St Christopher’s Hospice has launched a toolkit to support people at the end of life who have no recourse to public funds (NRPF).

With funding from Hospice UK via St James’s Place Charitable Foundation, the guide has been published to better prepare migrant centre workers, social workers and welfare teams to support people with end of life or palliative care needs with NRPF status, which means they may not be able to access NHS hospital treatment and welfare such as Universal Credit and Disability Living Allowance.

People can find themselves with no recourse to public finds when their immigration status is unsettled, such as when their visa expires, or when their claim for asylum is rejected. Recent research from Citizens Advice reports a 91 per cent year-on-year increase in NRPF issues since the pandemic began.

Unmet need

“There is a completely unmet need to support many vulnerable people who have little support from the welfare state and are struggling to cope with dying, either for themselves or a loved one” Heather Richardson, joint CEO of St Christopher’s Hospice said.

“How we treat the dying is a reflection on our society. All dying people and those close to them should have access to the care and support they need, whenever and wherever they need it, and whatever their background.”

Sadly this is not always the case. ‘J’, a survivor of torture in her country of origin, had been refused asylum several times, and after being evicted from her accommodation, found herself sleeping rough at a bus station in London.

After being referred to the Helen Bamber Foundation, a charity that supports survivors of torture, she was diagnosed with cancer that had spread to her lung, spine, bowel and both legs.

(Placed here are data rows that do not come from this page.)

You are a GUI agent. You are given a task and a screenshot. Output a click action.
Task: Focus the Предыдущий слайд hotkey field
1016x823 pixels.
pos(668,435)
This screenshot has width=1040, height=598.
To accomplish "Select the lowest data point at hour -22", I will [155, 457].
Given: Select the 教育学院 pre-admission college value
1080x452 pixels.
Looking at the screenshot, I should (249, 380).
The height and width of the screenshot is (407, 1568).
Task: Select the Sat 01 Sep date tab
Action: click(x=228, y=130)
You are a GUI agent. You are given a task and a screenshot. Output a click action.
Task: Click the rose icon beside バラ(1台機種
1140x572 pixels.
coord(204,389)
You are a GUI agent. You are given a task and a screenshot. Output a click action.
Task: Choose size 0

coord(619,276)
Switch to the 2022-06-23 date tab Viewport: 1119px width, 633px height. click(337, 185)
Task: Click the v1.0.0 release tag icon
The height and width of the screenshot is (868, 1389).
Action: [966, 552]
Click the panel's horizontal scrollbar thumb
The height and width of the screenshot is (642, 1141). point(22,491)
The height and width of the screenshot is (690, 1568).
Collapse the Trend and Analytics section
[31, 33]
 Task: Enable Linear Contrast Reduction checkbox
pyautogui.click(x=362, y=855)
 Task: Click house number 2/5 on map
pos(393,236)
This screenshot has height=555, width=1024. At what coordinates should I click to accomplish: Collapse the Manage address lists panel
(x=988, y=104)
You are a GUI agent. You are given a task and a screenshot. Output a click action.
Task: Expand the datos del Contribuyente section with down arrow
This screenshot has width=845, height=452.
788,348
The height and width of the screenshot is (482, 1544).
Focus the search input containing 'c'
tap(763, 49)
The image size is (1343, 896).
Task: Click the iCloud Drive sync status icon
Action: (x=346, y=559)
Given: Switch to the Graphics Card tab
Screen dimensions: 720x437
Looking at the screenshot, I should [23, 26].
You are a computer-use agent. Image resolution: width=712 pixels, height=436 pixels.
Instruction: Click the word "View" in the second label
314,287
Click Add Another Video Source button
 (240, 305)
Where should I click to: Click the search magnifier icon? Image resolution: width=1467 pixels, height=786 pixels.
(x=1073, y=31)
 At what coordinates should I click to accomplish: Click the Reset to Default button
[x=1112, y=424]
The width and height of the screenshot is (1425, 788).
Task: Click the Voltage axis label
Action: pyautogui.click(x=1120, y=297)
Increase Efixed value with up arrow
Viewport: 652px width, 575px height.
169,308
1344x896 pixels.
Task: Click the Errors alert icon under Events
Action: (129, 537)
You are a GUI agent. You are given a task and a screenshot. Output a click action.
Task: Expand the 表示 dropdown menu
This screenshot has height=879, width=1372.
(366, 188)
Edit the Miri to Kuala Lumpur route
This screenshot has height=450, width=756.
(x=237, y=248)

This diagnosis had a devastating effect on her mental health, and her first thought was that she wanted to die.

For the 8 months that followed, J was in and out of hospital while living in temporary accommodation. The Helen Bamber Foundation supported her to find more adequate housing via the Adult Social Care Act, to meet with a Reverend to support her spiritual care needs, and to find legal representation to prepare a fresh claim for asylum, but sadly she died before this could take place.

Gaps in care

Zoe Dexter, Welfare and Housing Officer at Helen Bamber Foundation, explained that this case highlighted how severe the gaps in end of life care for people with NRPF are.

“People who have been refused asylum have no way of being able to access accommodation, and very limited financial support means that many very vulnerable people have no recourse but street homelessness and destitution, or relying on the goodwill of their community and charities” she said.  

“In J’s case, she received a bill for treatment of pneumonia when she was diagnosed with metastatic breast cancer, whilst she lay in hospital. Even if they are exempt from being charged, we know that many overseas visitors’ managers in hospitals may interpret the rules incorrectly or be unaware of all of the exemptions. This can cause huge amounts of stress and anxiety on top of an already very distressing situation.”

In the separate case of Mary and her family, their local hospice was able to help with their needs. Mary, husband Emmanuel and five-year-old son Alexander had arrived from Kenya; shortly afterwards Emmanuel was diagnosed with a brain tumour. Their asylum application was refused, leaving them with no access to many benefits.

Thankfully, the family was referred to a hospice where the social worker recognised their physical, emotional and financial needs, and helped resolve them.

The importance of partnership working

The new toolkit was put together after 18 months of research, including listening to the experiences of people living with NRPF, and collaborating with partners and specialists working in migrant centres.

In their introduction to the guide, Heather Richardson and Project Lead Claire Henry MBE emphasise the importance of partnership working between people with expertise in end of life care and those who feel confident working with people with no recourse to public funds.  

“Neither can help this group of people adequately on their own – each need the other to attend to the double disadvantage facing carers and those they care for. For this reason, the resources are written in a way that brings their two worlds together, with the person who is dying, their families and carers at the centre. This is the essence of the very best of end of life care and we hope it will encourage all involved to emulate it in their practice.”